Arthur G. Purves (R)

Arthur G. Purves

Office Sought: Va. House of Delegates District 35
Age: 59
Residence: Vienna.
Education: BA, natural science, MS, systems engineering, MBA, decision science, University of Pennsylvania.
Occupation: Computer programmer, General Dynamics.
Web site:http://www.votepurves.org
E-mail address: votepurves@cox.net

Elected offices/civic activities:

President, Fairfax County Taxpayers Alliance; member, Fairfax Committee of 100; past member, Fairfax County schools family life education advisory committee, professional and technical studies advisory committee, superintendent's advisory committee for the Fairfax Framework for Student Success; past president, Thomas Jefferson High School crew boosters; former Scoutmaster.
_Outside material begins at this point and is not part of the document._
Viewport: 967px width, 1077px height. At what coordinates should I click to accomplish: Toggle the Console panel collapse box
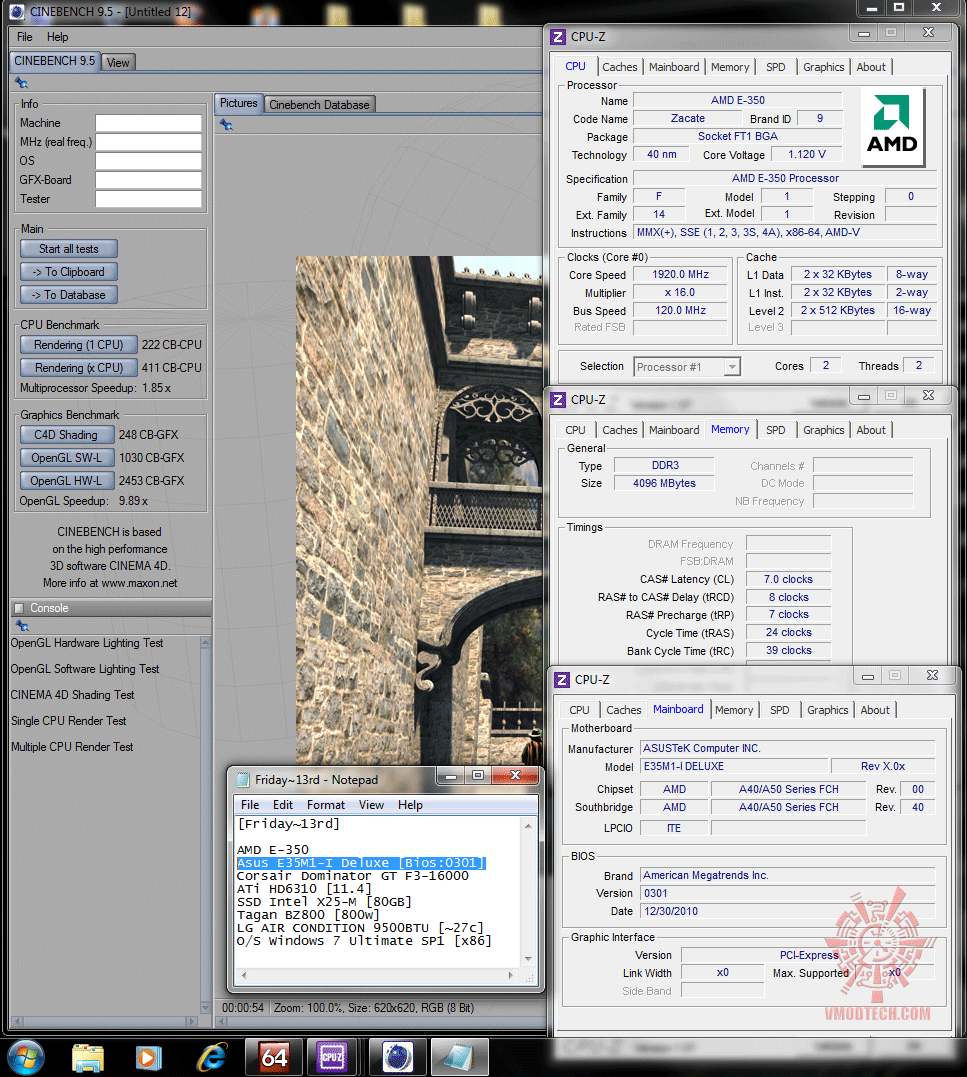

Why should voters elect you?

"My opponent voted for abusive-driver fees and higher taxes while soaring school and Medicaid spending were perpetuating the problems they were supposed to solve."

What do you think is the most urgent problem facing your jurisdiction?

"Runaway taxes and government spending. Real estate taxes doubled between 2000 and 2007. The state raised taxes for transportation and imposed abusive-driver fees even though the state was running billion-dollar surpluses. Public school staff, statewide and in Fairfax County, is increasing two to three times faster than enrollment. Inflation-adjusted Medicaid spending is increasing five times faster than population. Government employees get generous pensions while the taxpayers are losing theirs. Also, between 2000 and 2007, county employees got 5 percent annual raises while taxpayer incomes were increasing 2 percent annually."

What is your plan to address the traffic problems in Virginia?

First, fund transportation without tax increases and "abusive driver fees." Schools incur excessive remediation costs because of the curriculum: no phonics-based reading instruction, over-reliance on hand-calculators, too little content in history and geography, especially in early elementary school, and moral relativism. Fixing this would lower remedial costs and increase achievement, especially for low-income students, who could become self-supporting adults. Second, build roads, not rail. Rail to Tysons Corner will not relieve congestion because the buildings there are too dispersed. Moreover government cannot afford to maintain the existing Metrorail system. Example: the transformer that just blew due to Metro's "aging infrastructure." Rail is MUCH more expensive than roads. Rail to Dulles will cost $55,000 per rider ($5 billion and 91,000 riders a day) while the Springfield Interchange cost $1600 per car ($676 million and 430,000 cars per day). More roads would permit more housing construction to end the affordable housing crisis.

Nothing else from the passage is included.